В 1977 году мы учредили комиссию по психиатрии при Московской Хельсинкской группе, и было очень естественным, чтобы Некипелов тоже туда вошел. Но Витя тогда подал документы на выезд из СССР, а у нас было правило, что в комиссию не вступают те, кто нацелен эмигрировать из страны. Но при этом Витя хотел что-то делать, и мы с ним стали формировать сборник воспоминаний политзаключенных в специальных психиатрических больницах. Тогда в комиссию начало приходить очень много людей, все приносили свои записки, воспоминания, и у нас скопился довольно большой материал. Витя его литературно обрабатывал. Мы возились примерно полгода и сделали сборник "Из желтого безмолвия", там были воспоминания десятков полутора людей, вышедших из психиатрических больниц, хороший документальный материал. Эти сборники, к сожалению, все позабирали на обысках. Я только недавно случайно обнаружил, что один такой сборник оказался в архиве международного "Мемориала", чему был очень рад.
Алексей Смирнов, участник правозащитного движения в СССР:
– Виктор Александрович Некипелов для меня в московских диссидентских квартирах был примером. Если вы хотите знать атмосферу того времени, эту гонку, ожидание ареста, то просто прочитайте Витины стихи, в них передано наиболее точно то, что мы тогда чувствовали, как мы жили, какие у нас были события. Когда я сидел в "Лефортове", эти стихи мне чрезвычайно помогли. Я встретил Витю после его освобождения одним из первых и сразу увидел, что он болен. Мне было безумно жалко, что мой учитель, мой кумир находится в таком состоянии.
Александр Алтунян:
– В провинции посадить во второй раз Виктора – для кого-то это был явный путь к новой звездочке. Карьеру можно было сделать тупо, схватившись за Некипелова и его жену и устроив процесс. Судьба их решалась не в Москве, а во Владимире. И поэтому вместо отъезда на запад в конце 1979 года был второй арест по статье 70, часть 1 УК РСФСР ("антисоветская агитация и пропаганда"). Виктор получил максимум – семь лет лагерей, пять лет ссылки. Во время последнего слова Виктор сказал, что это для него пожизненное заключение. Для жены это было потрясением, потому что несмотря на все беды и напасти, которым они подвергались, они твердо знали, что выживут и будут вместе. Как потом говорила Нина, на следствии была произнесена фраза: "Вы выйдете, но вы потеряете человеческий облик". Нина была уверена, что с ним что-то сделали. Во время второй посадки наступило сильное изменение в облике Виктора. Вначале он попал в 36-ю зону, потом на три года – в Чистопольскую тюрьму, а после Чистополя – в 37-ю зону. В конце 1987 года Виктор оказался в Чистополе, и там он уже не мог работать. Там была простая работа: они вязали сетки для продуктов. Но Виктор физически не мог это делать, руки не слушались, притом что ему было 54 года. Он начал в письмах Нине много жаловаться на здоровье, на опухоли на теле, в лимфоузлах. Несколько лет он очень активно писал жалобы и требования тюремному начальству. За это время его ни разу серьезно не обследовали. Было проведено только два анализа крови и один осмотр онколога, причем специалиста по другой форме онкологии. Через два года в деле появился диагноз: "онкофобия", фактически – психиатрический. С этим диагнозом любая лагерная администрация могла игнорировать любые жалобы заключенного на здоровье. Последние два года Виктор провел на 37-й зоне в Пермском крае, и это было для него тоже очень непростое время. За полтора года – ни одного свидания.

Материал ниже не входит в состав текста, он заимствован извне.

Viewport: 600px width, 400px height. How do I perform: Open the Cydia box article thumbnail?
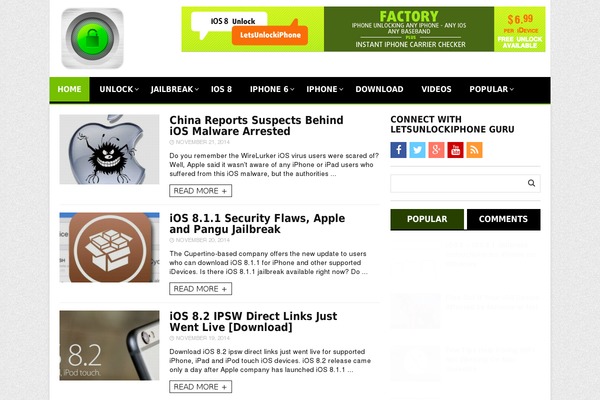pyautogui.click(x=109, y=247)
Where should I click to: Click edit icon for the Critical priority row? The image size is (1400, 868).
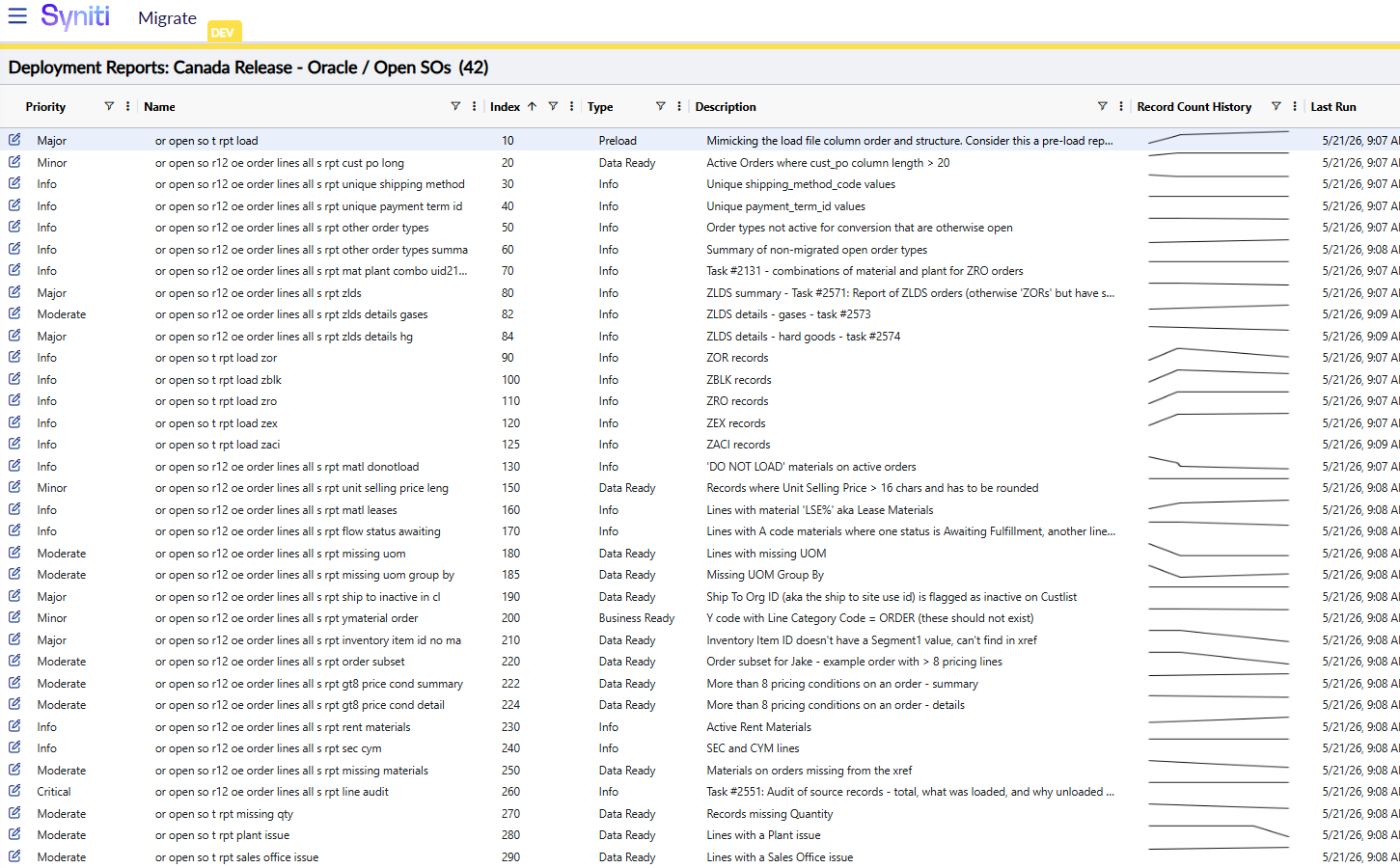[14, 791]
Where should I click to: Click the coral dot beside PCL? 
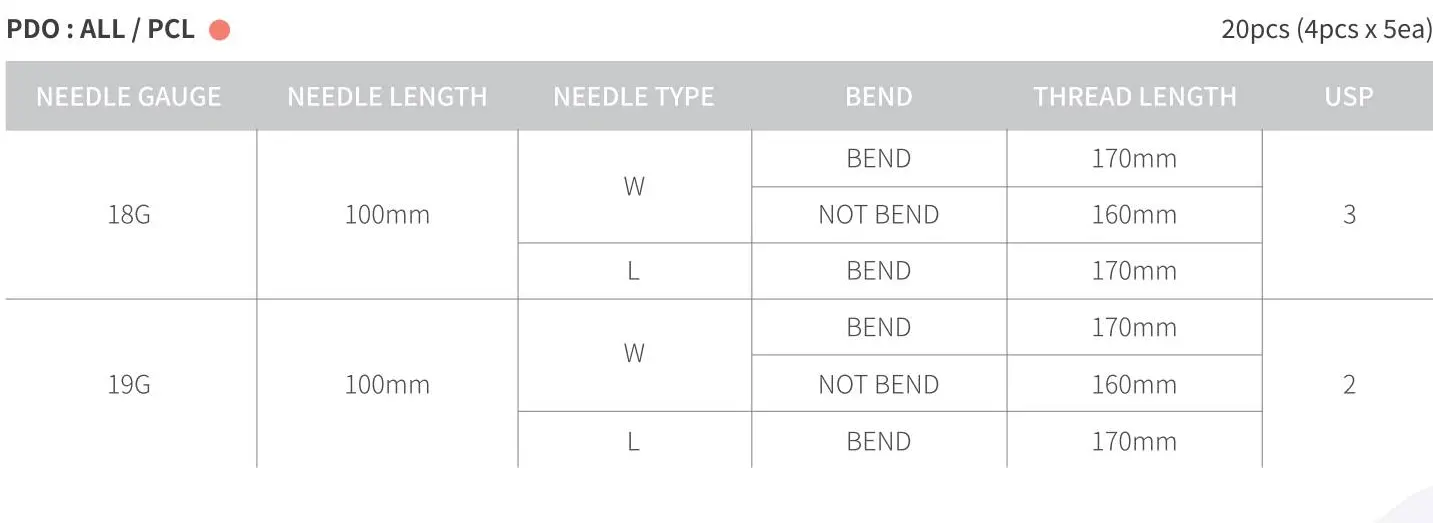[220, 30]
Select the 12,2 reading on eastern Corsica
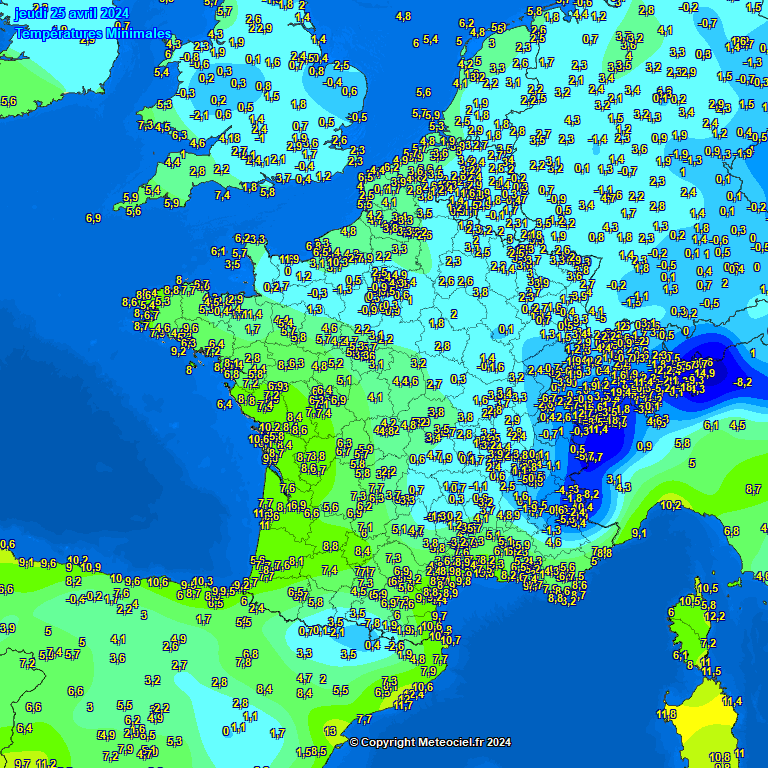 pos(714,617)
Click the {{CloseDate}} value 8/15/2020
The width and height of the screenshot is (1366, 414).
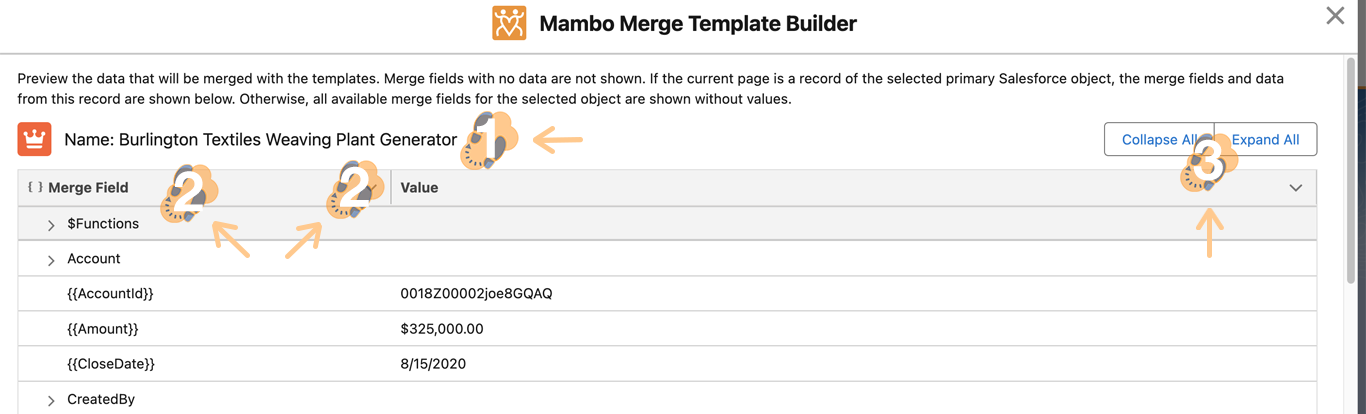[x=433, y=364]
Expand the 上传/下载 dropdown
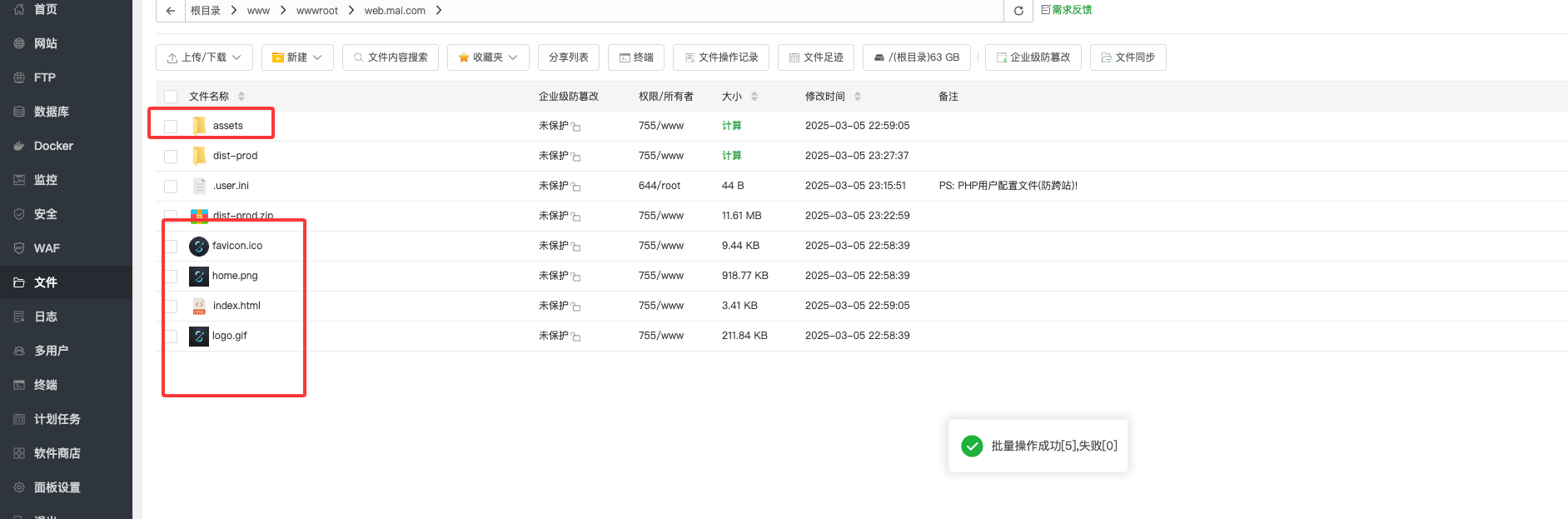 tap(204, 57)
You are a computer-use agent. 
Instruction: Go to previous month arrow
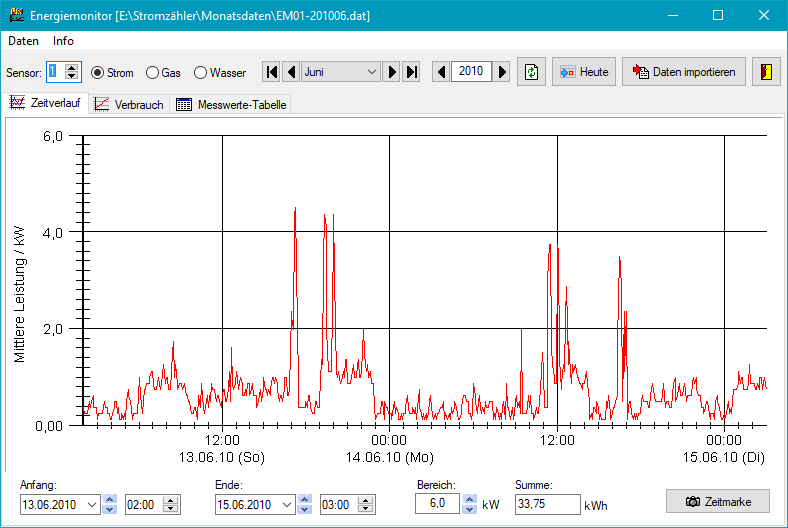pyautogui.click(x=290, y=72)
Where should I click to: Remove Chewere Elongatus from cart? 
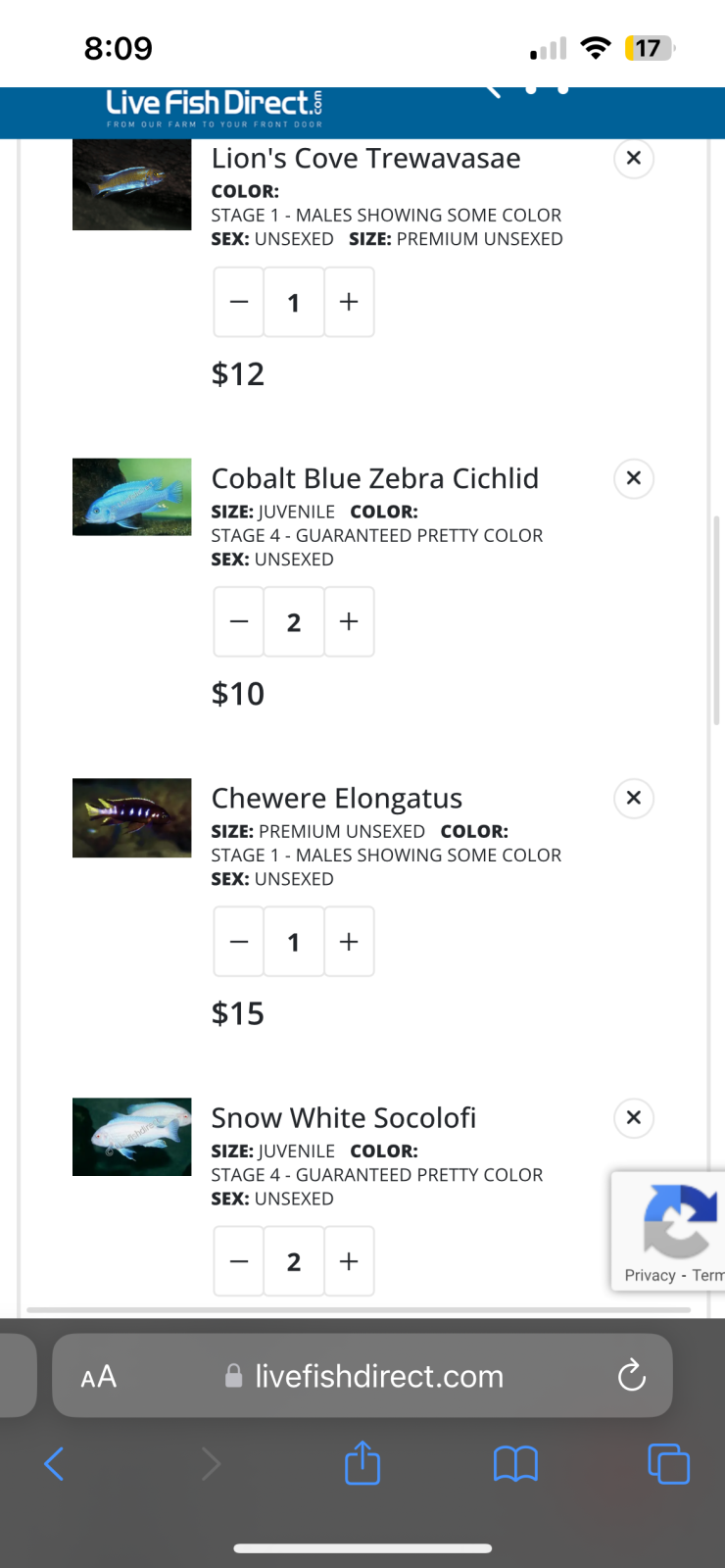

Николай Ивлюшкин, солагерник Виктора Некипелова:
Он один из немногих, у кого противостояние с властью происходило исходя не из политических теорий, а на морально-этическом уровне
– Я познакомился с Виктором Александровичем в декабре 1983 года, сидел вместе с ним, и вся история болезни в течение двух лет проходила на моих глазах. Виктор Александрович для меня – безумно дорогой и любимый человек. И очень близкий, потому что он один из немногих, у кого противостояние с властью происходило исходя не из политических теорий, а на морально-этическом уровне. Он по совести не приемлел эту власть. И взаимоотношения между властью и человеком в этом обществе были для него совершенно неприемлемы. Память о фразе следователя "Мы уничтожим вас как личность" висела над Виктором Александровичем весь второй лагерный срок. В Чистополь он со своим товарищем Генрихом Алуняном попал в конце 1982 года за забастовку, которая была организована в 36-й зоне с требованием лечить Виктора Александровича. Тюремщики признали, что у Некипелова есть некоторая проблема со здоровьем, положили его в больницу, но как только он оттуда вышел, его тут же отправили в ШИЗО (штрафной изолятор). Для КГБ в отношении Виктора Александровича это была обычная практика: какое-то лечение, а потом либо карцер, либо строгий тюремный режим, это практически голод, поэтому все положительные результаты моментально сводились на нет. Несмотря на проблемы со здоровьем, в общении Некипелов был очень легкий человек. Виктора Александровича больше всего беспокоило опухание лимфатических желез. Это началось с челюстных лимфатических желез, там была припухлость, которая не спадала. Ему была непонятна природа этого опухания. Как в лагере, так и в тюрьме Виктор Александрович обращался к врачу. И начинаешь верить, что эта болезнь была не сама по себе. Складывалось впечатление, что врачи ждали обращения Виктора Александровича по поводу того, что у него что-то болит, и серьезно. Впечатление, что это был некий план, по которому его в течение нескольких лет держали в состоянии абсолютного стресса. Большей физической ценности для зэка, чем его здоровье, нет. Если у тебя есть здоровье, то это значит, ты все сможешь. Врачи смотрели, кивали головой, говорили: "Мы видим, что у вас распухают лимфатические железы, это проблема", но при этом не оказывали никакого лечения. Были только разговоры и очень умные физиономии, что да, что-то происходит. И конечно, когда человек находится в таком изолированном пространстве, когда он понимает, что что-то происходит со здоровьем, это заставляет думать об этом постоянно.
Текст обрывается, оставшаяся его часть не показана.